ST. PAUL -- Minnesota Gov. Mark Dayton on Thursday signed a new law lifting a seven-year-old ban on state planning for federal identification standards.
The measure, which would allow the Minnesota Department of Public Safety to study bringing federal Real ID rules to Minnesota driver’s licenses, received overwhelming approval in the Legislature. Similarly, the 2009 ban on the public safety agency working on anything related to the federal Real ID law won votes from all but one member of the Legislature.
A lot has changed since then.
“The federal government is requiring that we to do this, and we want to make sure our constituents can fly and get into federal buildings,” House Majority Leader Joyce Peppin, R-Rogers, said before the House voted 125-2 to remove the ban.
Earlier this year, the federal government told states that starting in 2018, residents of states that had not yet complied with the Real ID standards would have to bring a second form of identification, like a passport, to get through Transit Security Administration airport lines. The federal standards include extra security checks to confirm the person receiving state’s identification cards, like driver’s licenses.
Now that the state has lifted the ban, the Department of Public Safety has to get to work figuring out how Minnesota can adopt the federal rules.

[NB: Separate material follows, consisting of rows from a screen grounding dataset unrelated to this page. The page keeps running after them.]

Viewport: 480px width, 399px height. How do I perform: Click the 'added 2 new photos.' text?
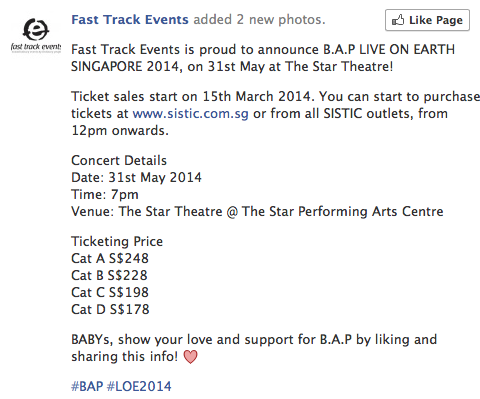(x=259, y=20)
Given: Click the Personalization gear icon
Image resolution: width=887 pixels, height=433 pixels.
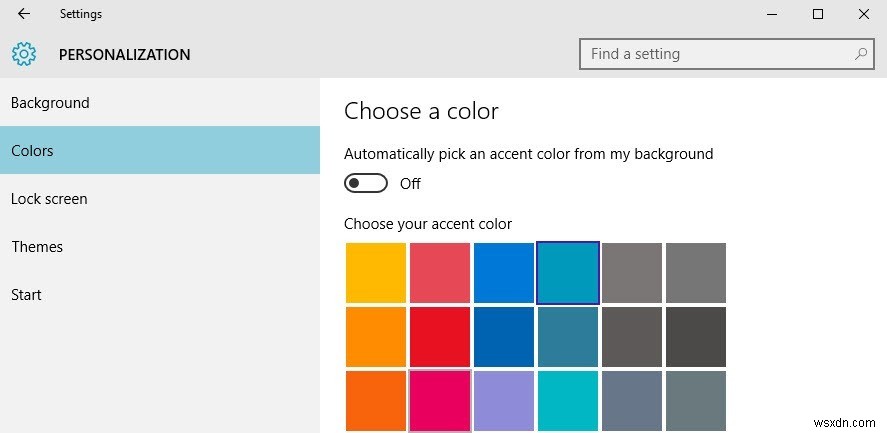Looking at the screenshot, I should 24,54.
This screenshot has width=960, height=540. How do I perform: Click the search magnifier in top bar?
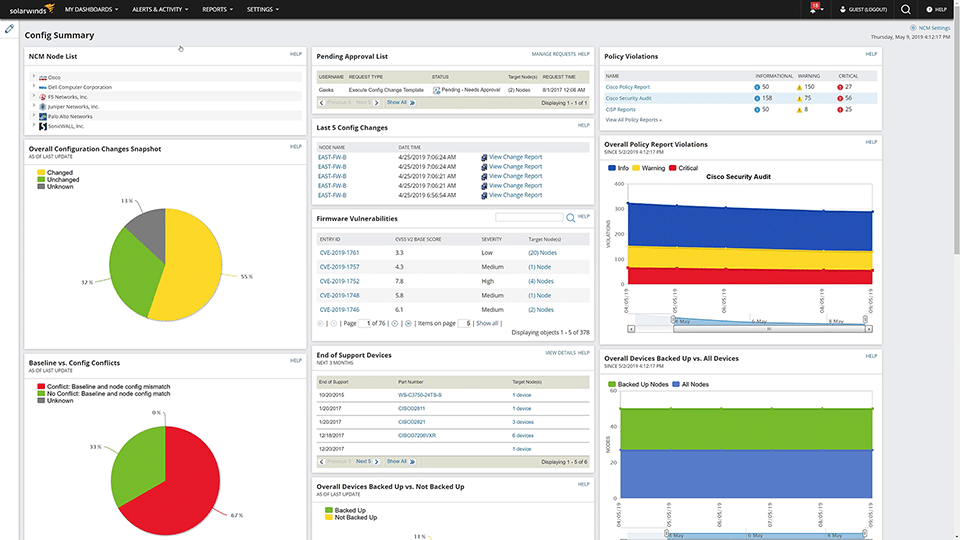[906, 9]
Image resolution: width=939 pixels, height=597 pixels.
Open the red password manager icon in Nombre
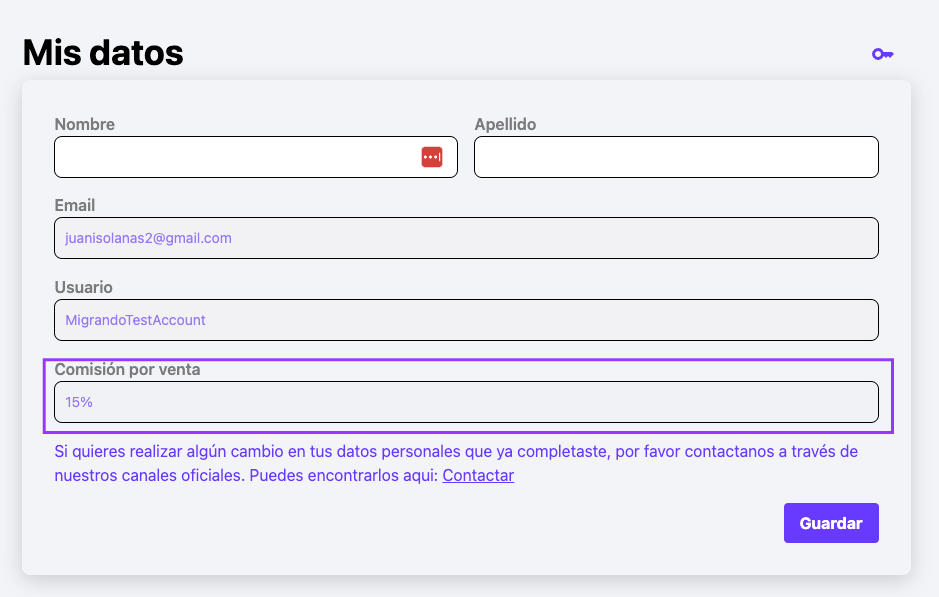tap(432, 157)
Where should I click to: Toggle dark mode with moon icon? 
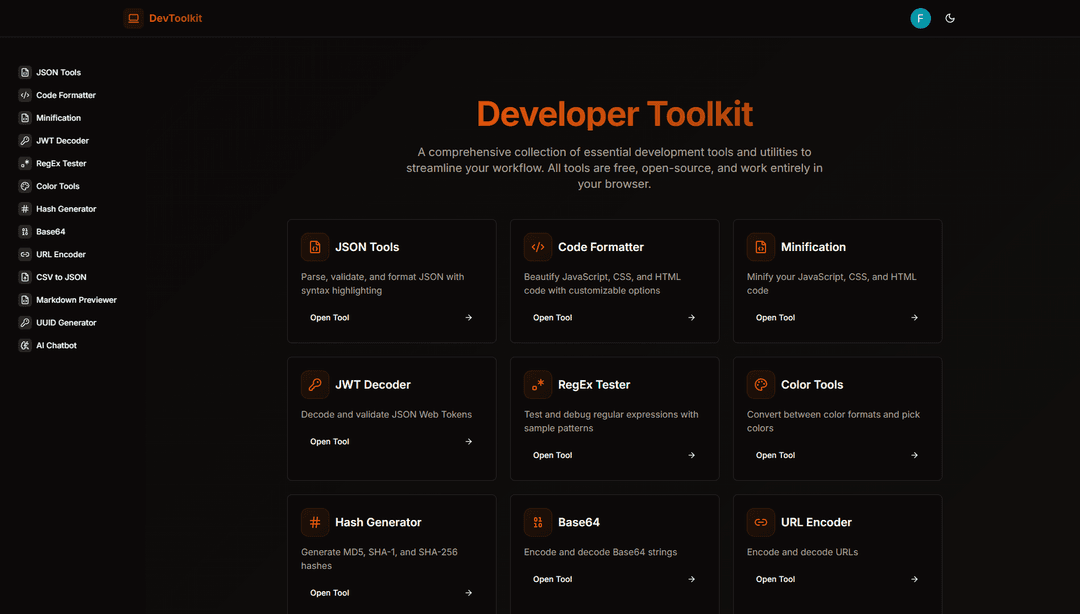pos(950,18)
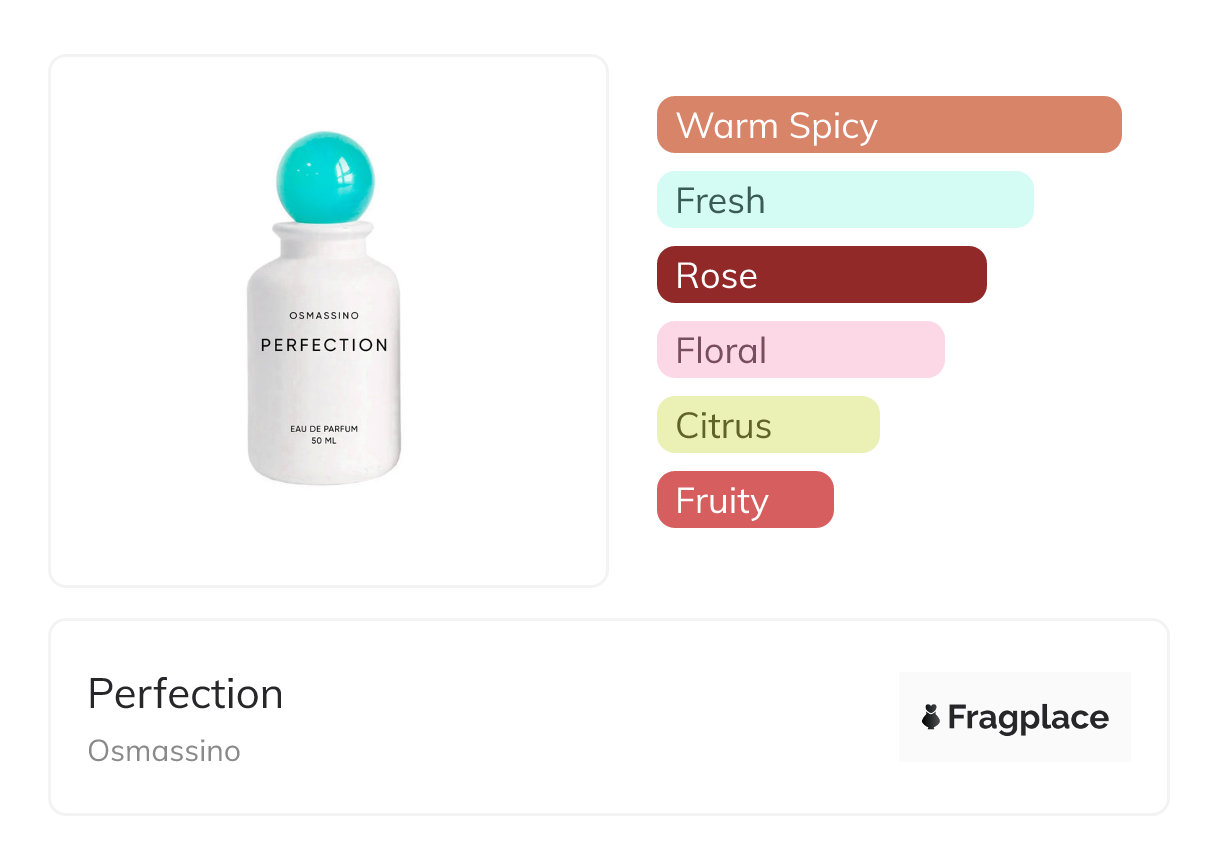
Task: Choose the dark red Rose accord bar
Action: [821, 275]
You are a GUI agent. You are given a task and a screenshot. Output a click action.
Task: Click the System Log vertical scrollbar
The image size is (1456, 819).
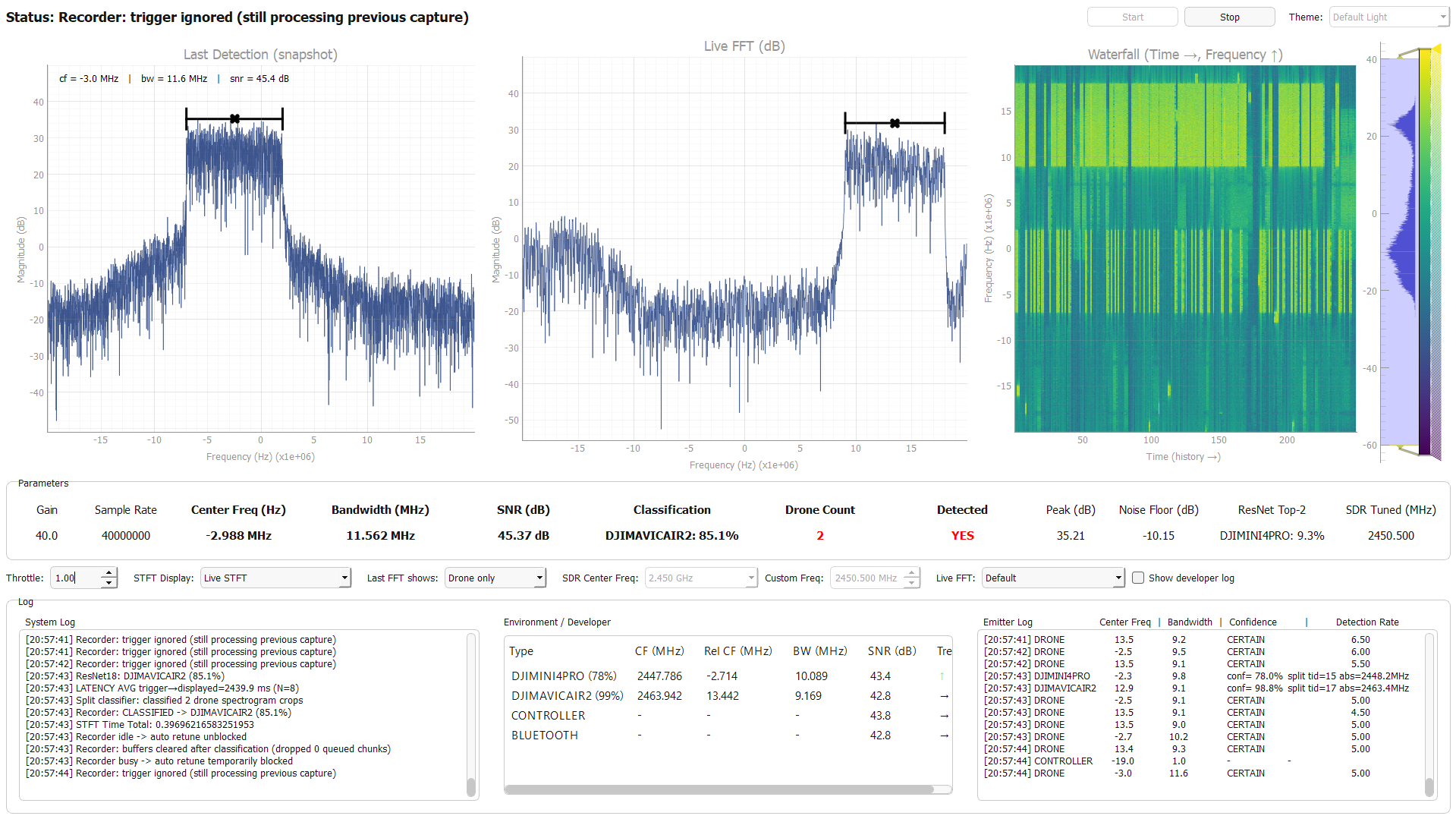click(x=471, y=714)
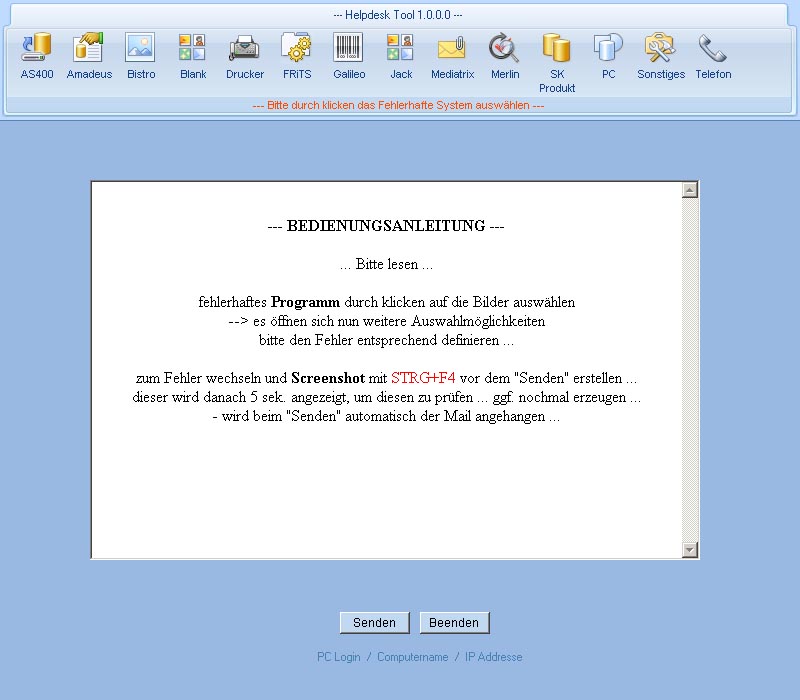
Task: Select the Telefon phone icon
Action: click(713, 48)
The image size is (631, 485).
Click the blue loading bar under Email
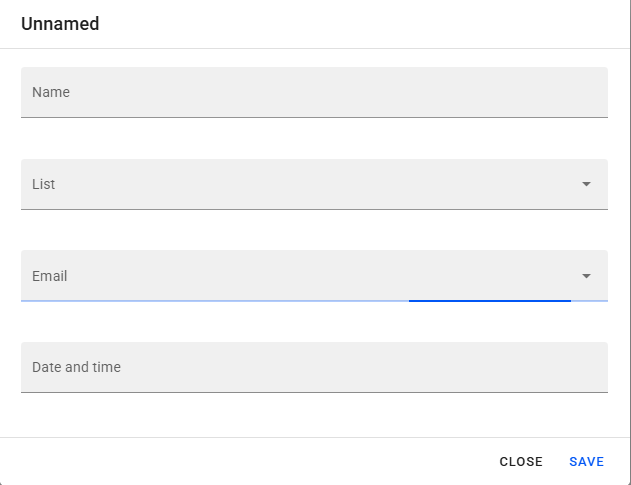coord(489,300)
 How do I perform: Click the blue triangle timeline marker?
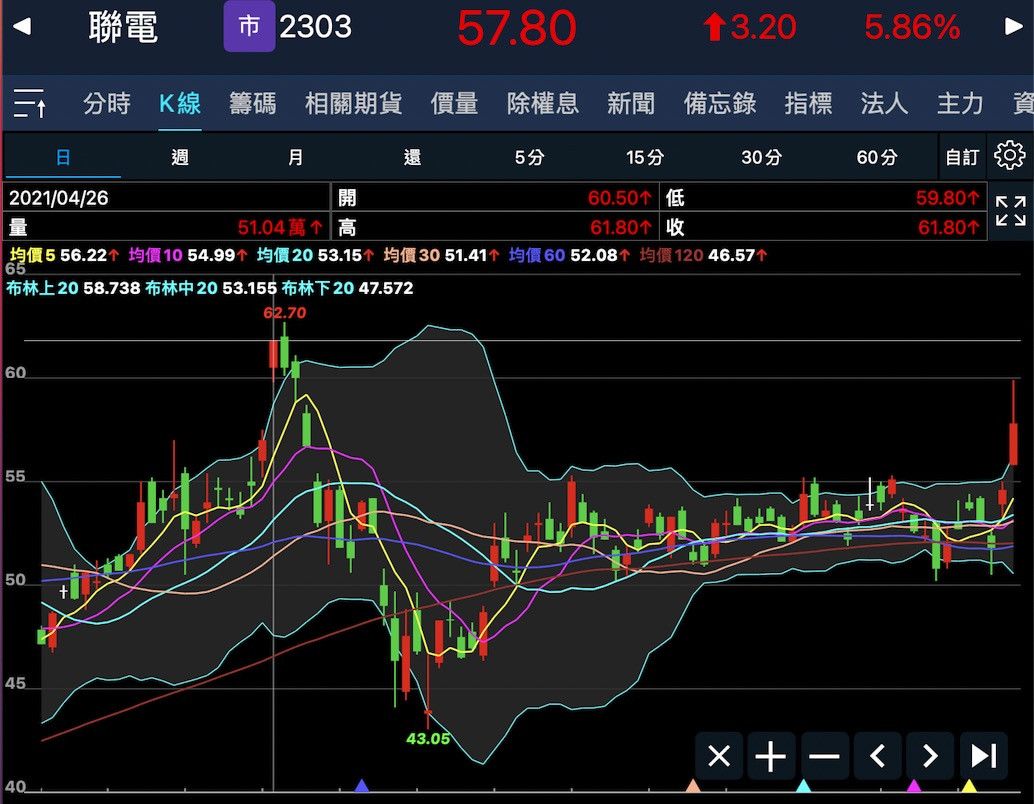362,786
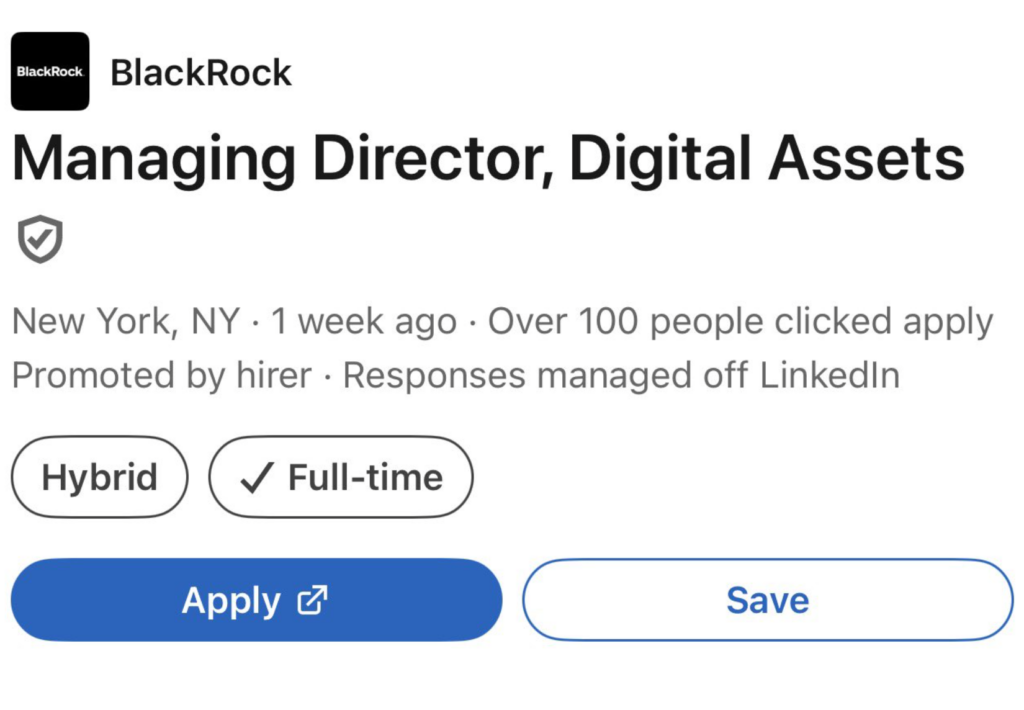Viewport: 1024px width, 710px height.
Task: Toggle the Hybrid workplace chip
Action: (99, 477)
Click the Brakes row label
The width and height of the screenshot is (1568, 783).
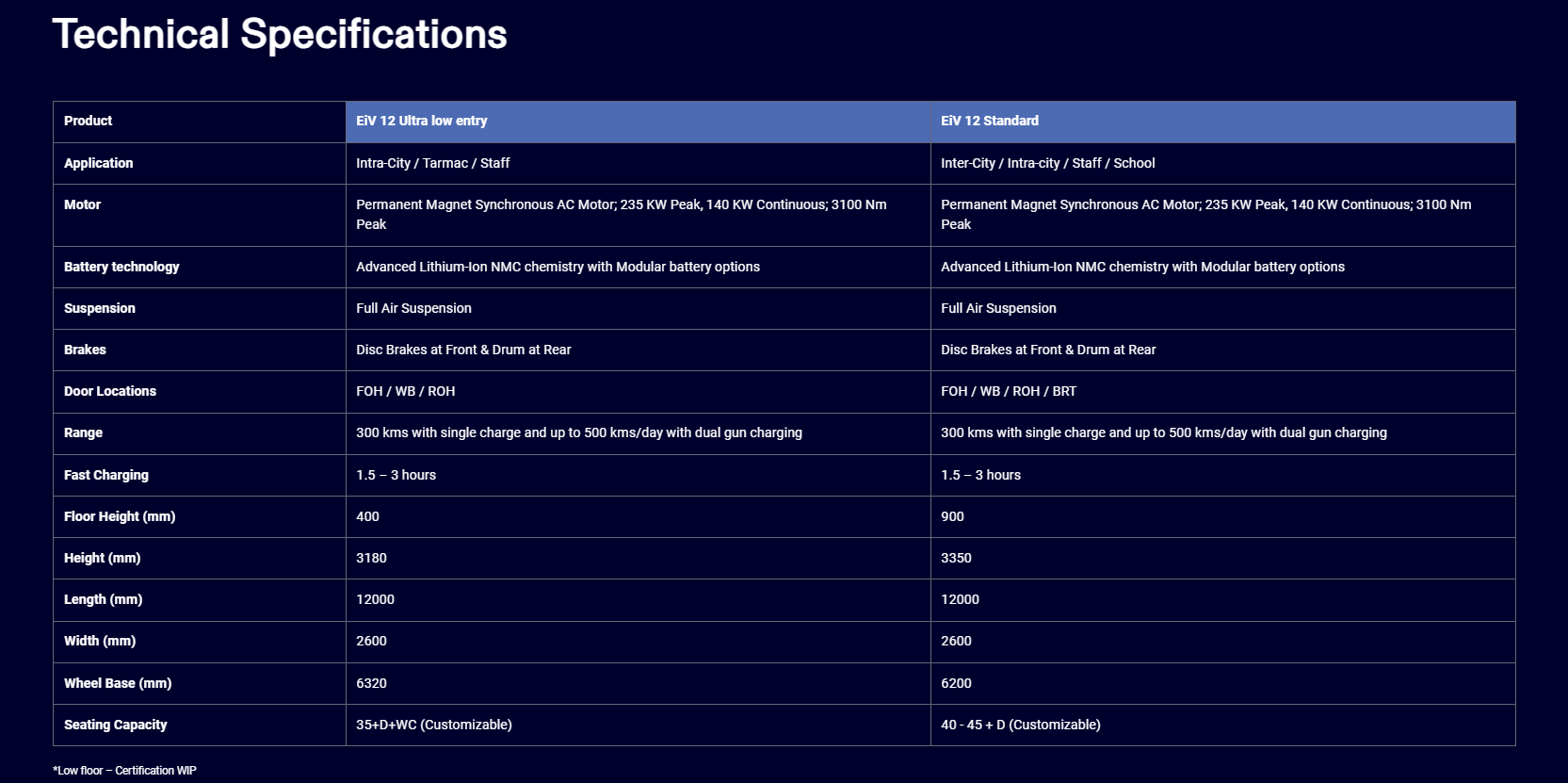(85, 350)
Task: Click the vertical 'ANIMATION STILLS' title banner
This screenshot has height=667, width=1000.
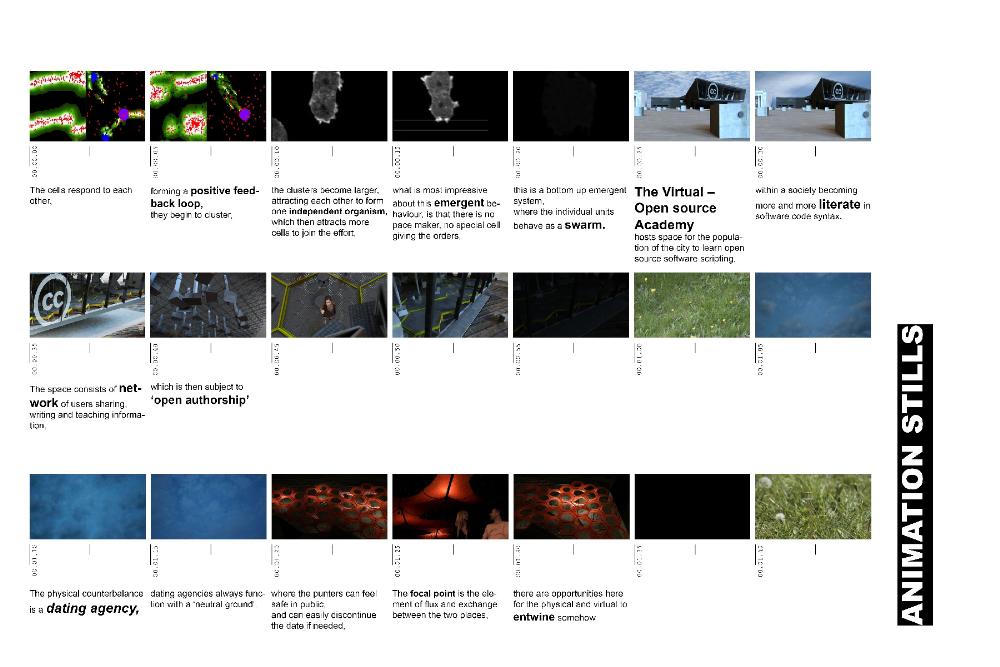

The new law gives the agency until April 14 to report back to lawmakers on implementation.
Some work began immediately.
Within hours of Dayton signing the law, Public Safety Commissioner Ramona Dohman called the U.S. Department of Homeland Security to let the federal officials know she can now talk about Real ID and would be in touch on particulars in the future.
While state lawmakers say they would like Minnesotans to be able start receiving the federally approved identification cards before the end of the year since the state agency was unable to discuss the standards before, officials do not know how much it would cost or how long it would take to put the new standards in place.